Show 100 people the same Narrative and they all come back with the same recommendation and interpretation.
Narratives also understand that your business is changing so they are constantly run every week to see if the recommendations and interpretations are still valid and will update themselves accordingly.
After going through all this learning and making Narratives these incredible action-driving tools, we realized that most major consulting firms had also learned the same thing. McKinsey gives you similar presentations and approaches instead of just dashboards. We’re working to provide this level of quality for a fraction of the price.
What are some of the benefits of using Narrator for data engineers?
Data Engineers are our biggest advocates! I think it is because I started as a data engineer that Narrator was built with them in mind.
In Narrator, modeling data is really easy — you just map concepts from the source of truth to our data model. We run a bunch of tests to make sure it will work and then you push to production. Narrator handles the migration, syncing the data and ensuring everything is fast and easy.

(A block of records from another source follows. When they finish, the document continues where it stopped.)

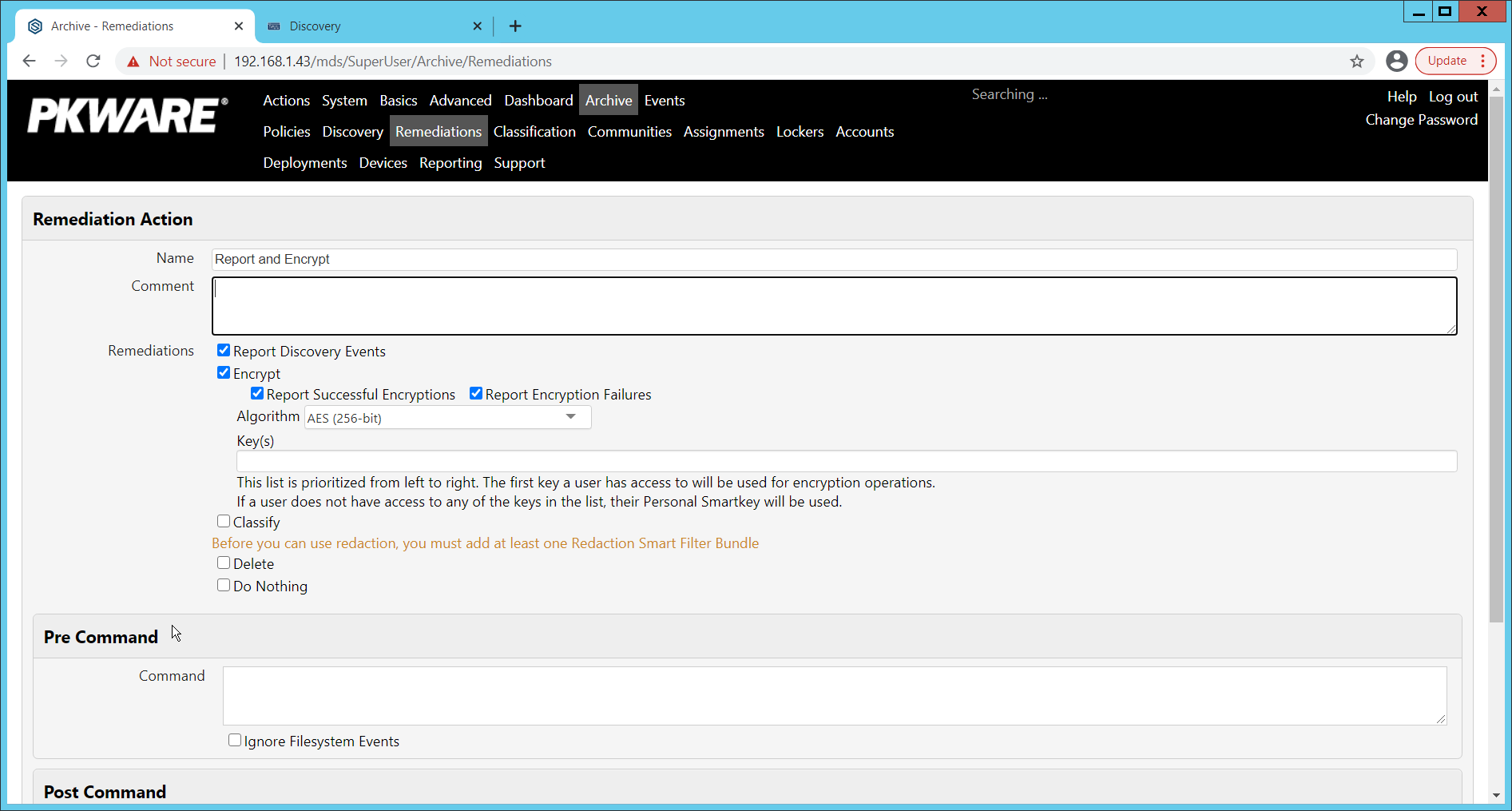Open the Dashboard menu item
Viewport: 1512px width, 811px height.
538,101
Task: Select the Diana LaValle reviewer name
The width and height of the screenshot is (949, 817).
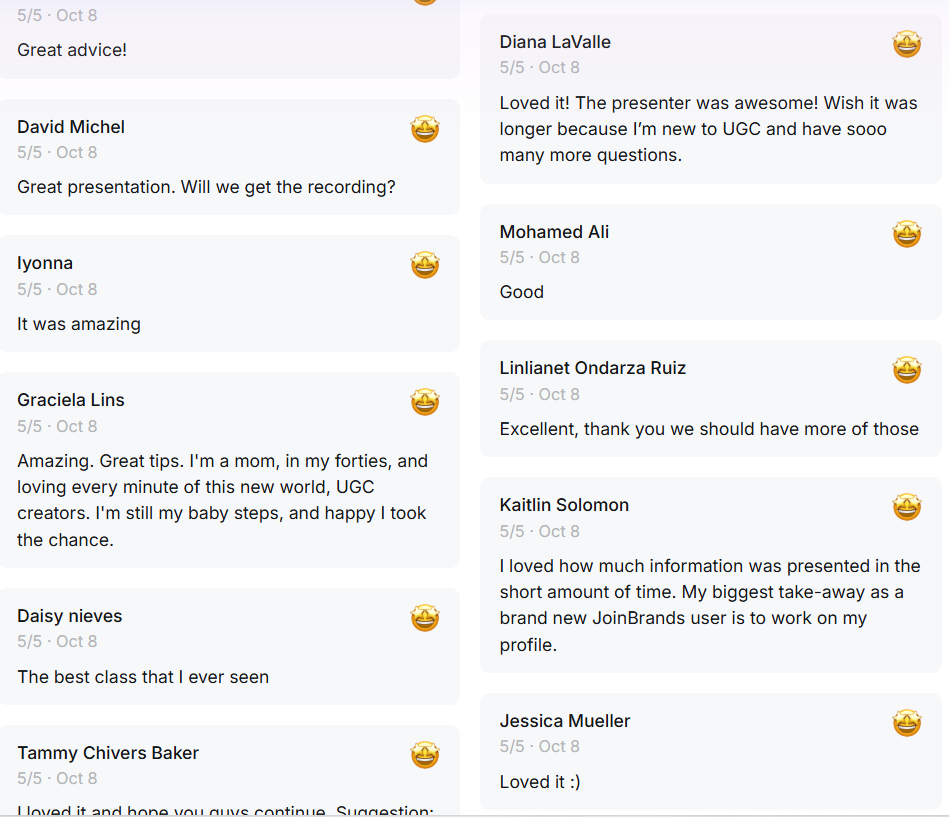Action: pyautogui.click(x=555, y=42)
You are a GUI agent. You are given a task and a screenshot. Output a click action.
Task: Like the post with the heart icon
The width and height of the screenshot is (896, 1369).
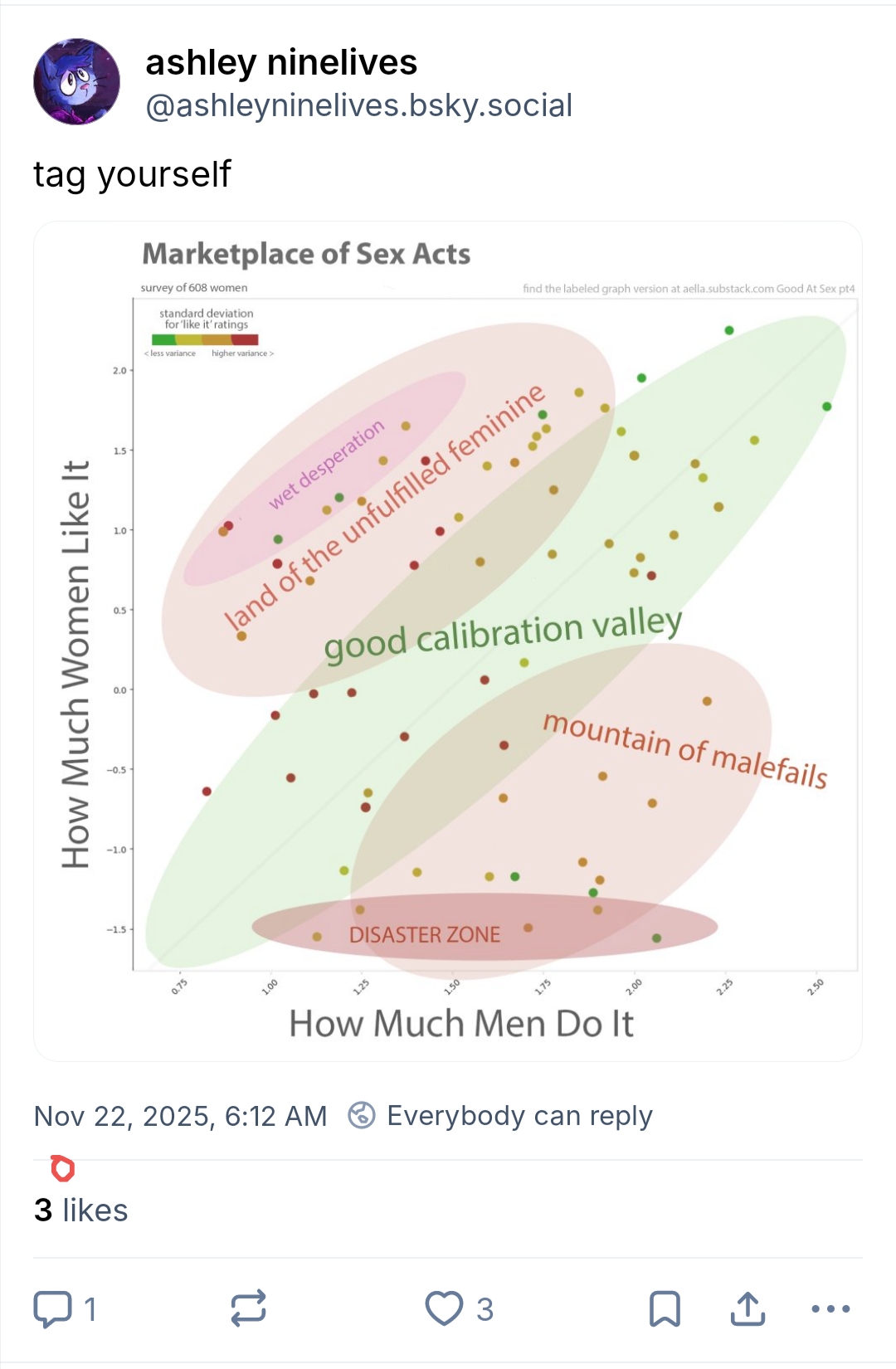(x=444, y=1308)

Within Narrator, you can quickly assemble any dataset you want in minutes and give it to anyone requesting it.
We also thought about all the little things that you need and made sure you got it:
- Full transparency in all processing and control to pause, cancel, run_now, etc..
- Ability to put alerts on the raw data before and after the transformation.
- Full log of all changes to the query.
- Full visibility to every update that happens in the table.
- 1 click to materialize any dataset or send it to Google sheet.
- Setup quick webhooks to send the data to any system.
- Reach out to support and you will get a data engineer to help you.
- Every query Narrator generates is READABLE and transparent.
- Debug any data with quick timelines of everything that happened to a specific customer.
- Build 1 dataset and create many aggregations on top of it (no need to copy the same query in a CTE).
- If you swap out any of the building blocks, then we reconcile all your data for you.
There is so much more that data engineers will love!
How much time is saved doing reports with Narrator compared to traditional modelling?
Honestly comparing Narrator to traditional modelling is unfair. In Narrator, all your data is modelled in just 1 day instead of months of planning like in a star schema. Changes in Narrator are low-risk and easy. Creating any table is instant in Narrator because you don’t have to worry if there is a foreign key to tie things together.
In terms of Analyses, Narrator has a library of expert hand-written analyses that you can instantly run. These analyses are well thought out, tested on multiple companies, update based on your business changes, leverage algorithms to interpret the data and are beautifully presented in a story format. This level of work is often done by teams of data people over weeks (which is what we do, but we do it once and then make it instantly available to everyone).
Is there anything else that you would like to share about Narrator?
Narrator is different.
It is a bit hard to wrap your head around how and why it works but once you get started with it, it will click and you will never be able to go back.
I am excited by the world that Narrator is making possible and welcome anyone to reach out to learn more!
Together we can make better decisions that will create a better world.